Blue Cross and Blue Shield health insurers including the "Blue" health plan in Minnesota are paying $2.67 billion to settle allegations that carriers sharing the brands harmed consumers by not fully competing with one another.

Filed in 2013, the class action lawsuit alleges that dozens of Blue Cross and Blue Shield insurers across the U.S. and Puerto Rico violated antitrust laws through their operations. The insurers deny any wrongdoing, saying their conduct helped lower health care costs while expanding access to care for customers.

Last fall, the parties reached a preliminary settlement of the protracted litigation to avoid ongoing risks and costs. If finalized by a judge this fall, the settlement agreement would bring cash for customers who file claims as well as changes in how Blue Cross and Blue Shield carriers operate.

Based in Eagan, Blue Cross and Blue Shield of Minnesota estimates it will pay $72 million, or about 2.7% of the total.

Insurance agents and analysts differ on whether they think individual consumers and businesses in Minnesota will recover meaningful sums from the settlement. The bigger question is whether structural changes for the Blues will generate more competition in the state's health insurance market, said Allan Baumgarten, an independent health care analyst in St. Louis Park.

"I think you may see some mergers of independent Blue Cross plans," Baumgarten said. "It could be full mergers, or it could be more of these joint ventures — because scale is huge in these things."

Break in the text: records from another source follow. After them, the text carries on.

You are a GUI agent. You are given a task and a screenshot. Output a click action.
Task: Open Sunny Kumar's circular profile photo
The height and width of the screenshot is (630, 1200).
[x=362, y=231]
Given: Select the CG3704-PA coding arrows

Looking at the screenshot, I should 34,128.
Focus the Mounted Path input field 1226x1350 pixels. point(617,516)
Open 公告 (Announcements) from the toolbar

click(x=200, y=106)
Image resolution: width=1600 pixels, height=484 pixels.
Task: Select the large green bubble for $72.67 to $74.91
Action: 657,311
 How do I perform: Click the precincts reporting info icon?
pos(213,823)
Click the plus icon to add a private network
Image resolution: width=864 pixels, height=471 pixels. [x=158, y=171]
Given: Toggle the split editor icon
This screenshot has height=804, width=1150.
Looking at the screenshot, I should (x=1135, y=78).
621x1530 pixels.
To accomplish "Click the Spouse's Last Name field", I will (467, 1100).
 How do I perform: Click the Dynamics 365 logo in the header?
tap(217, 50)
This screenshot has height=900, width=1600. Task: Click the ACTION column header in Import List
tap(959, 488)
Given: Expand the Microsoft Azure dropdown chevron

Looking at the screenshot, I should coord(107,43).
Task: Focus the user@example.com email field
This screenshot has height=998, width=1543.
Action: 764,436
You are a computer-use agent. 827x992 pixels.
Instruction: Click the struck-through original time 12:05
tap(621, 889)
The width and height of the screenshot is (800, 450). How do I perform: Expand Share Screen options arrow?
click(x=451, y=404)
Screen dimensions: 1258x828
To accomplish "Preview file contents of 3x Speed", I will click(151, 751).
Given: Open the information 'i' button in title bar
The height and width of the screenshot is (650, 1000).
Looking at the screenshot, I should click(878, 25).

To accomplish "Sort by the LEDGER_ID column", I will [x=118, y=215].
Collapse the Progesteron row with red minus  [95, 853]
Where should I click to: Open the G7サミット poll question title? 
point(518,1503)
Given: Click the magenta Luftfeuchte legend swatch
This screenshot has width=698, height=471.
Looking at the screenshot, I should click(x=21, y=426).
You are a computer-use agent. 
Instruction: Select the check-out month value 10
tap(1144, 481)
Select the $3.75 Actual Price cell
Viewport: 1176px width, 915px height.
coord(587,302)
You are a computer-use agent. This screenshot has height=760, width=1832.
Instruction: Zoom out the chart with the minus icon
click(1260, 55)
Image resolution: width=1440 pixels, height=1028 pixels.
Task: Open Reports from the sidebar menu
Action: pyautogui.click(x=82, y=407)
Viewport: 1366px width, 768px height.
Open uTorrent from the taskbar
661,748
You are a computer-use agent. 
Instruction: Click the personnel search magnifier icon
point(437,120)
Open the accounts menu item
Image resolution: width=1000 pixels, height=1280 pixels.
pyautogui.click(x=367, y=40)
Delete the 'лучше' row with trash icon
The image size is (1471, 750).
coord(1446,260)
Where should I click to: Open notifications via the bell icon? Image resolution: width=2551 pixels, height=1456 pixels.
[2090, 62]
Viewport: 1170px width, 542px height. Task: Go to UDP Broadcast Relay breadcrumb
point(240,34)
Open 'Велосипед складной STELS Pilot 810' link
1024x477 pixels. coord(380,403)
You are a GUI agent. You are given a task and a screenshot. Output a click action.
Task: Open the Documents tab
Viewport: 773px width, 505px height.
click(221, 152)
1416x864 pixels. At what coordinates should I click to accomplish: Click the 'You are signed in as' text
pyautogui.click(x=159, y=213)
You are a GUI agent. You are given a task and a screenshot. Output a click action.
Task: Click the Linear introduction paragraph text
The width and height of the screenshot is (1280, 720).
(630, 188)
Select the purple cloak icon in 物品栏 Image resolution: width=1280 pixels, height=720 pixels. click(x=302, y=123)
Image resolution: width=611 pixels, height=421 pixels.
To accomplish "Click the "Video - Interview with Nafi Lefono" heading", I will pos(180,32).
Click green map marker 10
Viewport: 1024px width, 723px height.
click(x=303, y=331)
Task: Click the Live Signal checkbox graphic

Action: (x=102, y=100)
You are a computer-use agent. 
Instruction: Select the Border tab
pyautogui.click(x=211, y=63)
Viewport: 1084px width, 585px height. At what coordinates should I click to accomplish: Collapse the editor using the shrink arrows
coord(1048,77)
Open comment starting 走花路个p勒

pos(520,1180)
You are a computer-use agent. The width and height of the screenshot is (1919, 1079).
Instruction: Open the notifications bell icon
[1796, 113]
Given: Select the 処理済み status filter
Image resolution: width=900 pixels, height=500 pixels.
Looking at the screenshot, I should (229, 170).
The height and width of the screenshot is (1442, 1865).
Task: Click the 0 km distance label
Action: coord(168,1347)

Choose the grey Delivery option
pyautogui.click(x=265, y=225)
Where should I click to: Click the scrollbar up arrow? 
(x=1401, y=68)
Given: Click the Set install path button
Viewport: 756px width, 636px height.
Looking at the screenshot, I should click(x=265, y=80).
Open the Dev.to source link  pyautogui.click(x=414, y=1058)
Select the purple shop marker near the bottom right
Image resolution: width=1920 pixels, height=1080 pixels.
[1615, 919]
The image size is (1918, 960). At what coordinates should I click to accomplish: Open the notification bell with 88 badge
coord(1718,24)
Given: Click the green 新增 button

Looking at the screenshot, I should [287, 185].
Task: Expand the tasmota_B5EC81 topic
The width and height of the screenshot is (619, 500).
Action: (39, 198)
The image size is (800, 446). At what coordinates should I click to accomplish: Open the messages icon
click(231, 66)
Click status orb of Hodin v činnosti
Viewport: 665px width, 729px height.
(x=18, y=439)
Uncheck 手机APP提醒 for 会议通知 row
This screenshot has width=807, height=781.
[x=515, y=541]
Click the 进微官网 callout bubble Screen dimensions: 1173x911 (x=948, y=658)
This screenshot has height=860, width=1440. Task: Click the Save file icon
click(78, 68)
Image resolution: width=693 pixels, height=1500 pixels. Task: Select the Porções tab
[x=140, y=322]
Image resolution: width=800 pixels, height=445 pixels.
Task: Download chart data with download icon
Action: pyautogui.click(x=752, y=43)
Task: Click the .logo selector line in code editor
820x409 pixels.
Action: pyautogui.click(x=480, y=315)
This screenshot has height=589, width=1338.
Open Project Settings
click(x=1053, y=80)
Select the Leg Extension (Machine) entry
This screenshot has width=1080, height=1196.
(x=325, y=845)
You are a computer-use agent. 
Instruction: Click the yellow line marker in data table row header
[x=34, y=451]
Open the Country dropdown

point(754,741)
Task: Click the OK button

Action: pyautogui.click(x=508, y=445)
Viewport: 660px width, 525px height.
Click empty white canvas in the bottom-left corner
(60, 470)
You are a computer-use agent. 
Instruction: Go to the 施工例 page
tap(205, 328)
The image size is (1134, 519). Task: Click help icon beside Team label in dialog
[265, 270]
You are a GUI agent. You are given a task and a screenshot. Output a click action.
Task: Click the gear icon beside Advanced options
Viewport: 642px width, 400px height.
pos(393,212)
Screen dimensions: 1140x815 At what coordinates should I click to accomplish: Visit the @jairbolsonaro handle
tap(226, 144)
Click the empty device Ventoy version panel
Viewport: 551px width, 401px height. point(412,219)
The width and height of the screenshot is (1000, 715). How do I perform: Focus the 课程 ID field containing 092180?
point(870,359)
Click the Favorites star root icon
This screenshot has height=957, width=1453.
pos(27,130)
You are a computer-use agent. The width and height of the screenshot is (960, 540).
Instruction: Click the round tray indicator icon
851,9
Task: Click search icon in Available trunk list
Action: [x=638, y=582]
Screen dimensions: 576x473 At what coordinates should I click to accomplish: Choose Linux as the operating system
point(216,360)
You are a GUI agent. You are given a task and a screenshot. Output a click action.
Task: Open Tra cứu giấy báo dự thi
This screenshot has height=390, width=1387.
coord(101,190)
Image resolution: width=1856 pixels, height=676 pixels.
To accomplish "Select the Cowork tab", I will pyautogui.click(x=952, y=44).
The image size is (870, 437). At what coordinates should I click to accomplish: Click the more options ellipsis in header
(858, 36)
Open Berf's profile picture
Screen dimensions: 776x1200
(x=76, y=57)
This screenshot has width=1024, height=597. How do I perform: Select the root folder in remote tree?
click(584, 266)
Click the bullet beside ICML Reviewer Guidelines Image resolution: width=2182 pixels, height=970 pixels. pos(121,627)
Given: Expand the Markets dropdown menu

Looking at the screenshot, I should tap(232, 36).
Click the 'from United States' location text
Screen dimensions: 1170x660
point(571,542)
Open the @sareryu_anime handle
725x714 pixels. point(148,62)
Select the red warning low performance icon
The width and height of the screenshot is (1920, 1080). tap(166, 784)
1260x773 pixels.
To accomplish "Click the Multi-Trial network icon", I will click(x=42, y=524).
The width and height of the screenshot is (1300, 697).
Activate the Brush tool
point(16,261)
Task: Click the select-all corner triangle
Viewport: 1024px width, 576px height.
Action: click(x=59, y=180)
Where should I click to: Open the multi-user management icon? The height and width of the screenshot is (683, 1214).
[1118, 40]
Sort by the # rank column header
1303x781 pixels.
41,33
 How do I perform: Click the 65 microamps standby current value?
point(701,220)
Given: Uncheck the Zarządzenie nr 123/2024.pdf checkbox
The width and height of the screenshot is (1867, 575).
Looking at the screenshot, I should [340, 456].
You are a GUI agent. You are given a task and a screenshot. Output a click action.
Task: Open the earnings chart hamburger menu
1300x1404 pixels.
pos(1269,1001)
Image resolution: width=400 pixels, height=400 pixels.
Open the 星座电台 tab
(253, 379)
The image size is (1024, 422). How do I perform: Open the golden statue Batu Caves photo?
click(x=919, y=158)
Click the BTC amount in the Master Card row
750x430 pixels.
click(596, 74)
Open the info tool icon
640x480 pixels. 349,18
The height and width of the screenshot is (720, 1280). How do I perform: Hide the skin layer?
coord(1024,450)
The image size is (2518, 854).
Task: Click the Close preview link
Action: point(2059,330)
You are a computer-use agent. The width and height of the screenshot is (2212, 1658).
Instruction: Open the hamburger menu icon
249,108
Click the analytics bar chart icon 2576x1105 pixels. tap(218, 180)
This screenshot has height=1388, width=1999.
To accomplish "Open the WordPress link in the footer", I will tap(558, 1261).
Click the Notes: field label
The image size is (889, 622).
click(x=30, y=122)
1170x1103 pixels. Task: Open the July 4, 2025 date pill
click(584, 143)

Collectively, Blue Cross and Blue Shield health insurers across the U.S. provide coverage to more than 100 million people. For decades, the insurers have existed as independent companies that share a brand they can use only in their primary service areas.

The carriers' trade group says cooperative agreements among the insurers have allowed for a "Blue System," where the health plans can compete like a nationally integrated health insurer while still preserving each carrier's local focus. The settlement would leave the exclusive service areas in place for the Blue plans, but it would alter other agreements among the carriers in hopes of promoting competition.

One settlement provision would eliminate caps on revenue that the companies can generate by selling coverage through non-Blue affiliates. In theory, the change could prompt an out-of-state Blue insurer to try doing more business in Minnesota, for example, through a subsidiary that doesn't use the Blue Cross and Blue Shield trademarks.

Another settlement provision would let certain large employers seek a competing bid from a second Blue Cross and Blue Shield insurer, where current rules can limit the employer's choice to just the local Blue carrier. Finally, the settlement would limit current restrictions on acquisition of Blue health plans.

"The settlement provides historic injunctive relief to enhance competition in the market for health insurance," U.S. District Judge R. David Proctor wrote in an order issued in November.

Taken together, the changes could promote a consolidation trend that typically benefits larger carriers, said Joshua Haberman, the owner of Alexander & Haberman, an insurance agency in Bloomington. Two of the largest operators of Blue plans are Indiana-based Anthem, which is publicly traded, and a non-profit based in Illinois called Health Care Services Corp.

"It strengthens the incentive for the Blue Cross plans to merge," Haberman said.

The payout for the Blue insurers is fairly manageable, which makes it a non-event from a ratings perspective, said James Sung, a director at S&P Global Ratings.

The provision allowing large national employers to seek a bid from a second Blue insurer when hiring an administrator for self-insured health plans could be significant in some cases, Sung said. Smaller Blue plans that have worked with these accounts might now face competition from larger carriers.

"There is some risk," he said, "that the smaller Blues might lose some business, hypothetically."

But getting Blue plans to enter one another's territories through non-Blue affiliates is easier said than done. For starters, they can't use the Blue trademarks, said Thomas Greaney of UC Hastings Law in San Francisco.

Plus, the real challenge for insurers expanding into new territories is negotiating competitive contracts with doctors and hospitals, Greaney said. New carriers have trouble getting the best rates because they don't enter a market with the leverage of a large subscriber base — a business reality that the settlement won't change.

"Will it promote a wave of competition?" Greaney said. "It certainly may occur at the margins, but the long-standing obstacle to new entry for insurance plans is forming a network."

The settlement provides monetary payments to members of the class who submit valid claims by Nov. 5. After attorney fees and administrative costs, the net settlement fund to be split among claimants is estimated at about $1.9 billion.

Most of the money will go to individuals and groups that bought fully insured health plans between February 2008 and October 2020. A claimant's share of the payout depends on how much premium they paid to the settling defendants during the class period, relative to overall premiums paid by claimants.

The court will decide whether to approve the settlement after a fairness hearing scheduled for Oct. 20. Class members have until July 28 to opt out or raise objections — and at least one raised concerns earlier this month.

"This settlement should be rejected because it is proportionately lopsided; benefitting attorneys and BCBS far more proportionately than it benefits the claimants (the real victims)," C. Demuth of Goodrich, Texas, said in a court filing.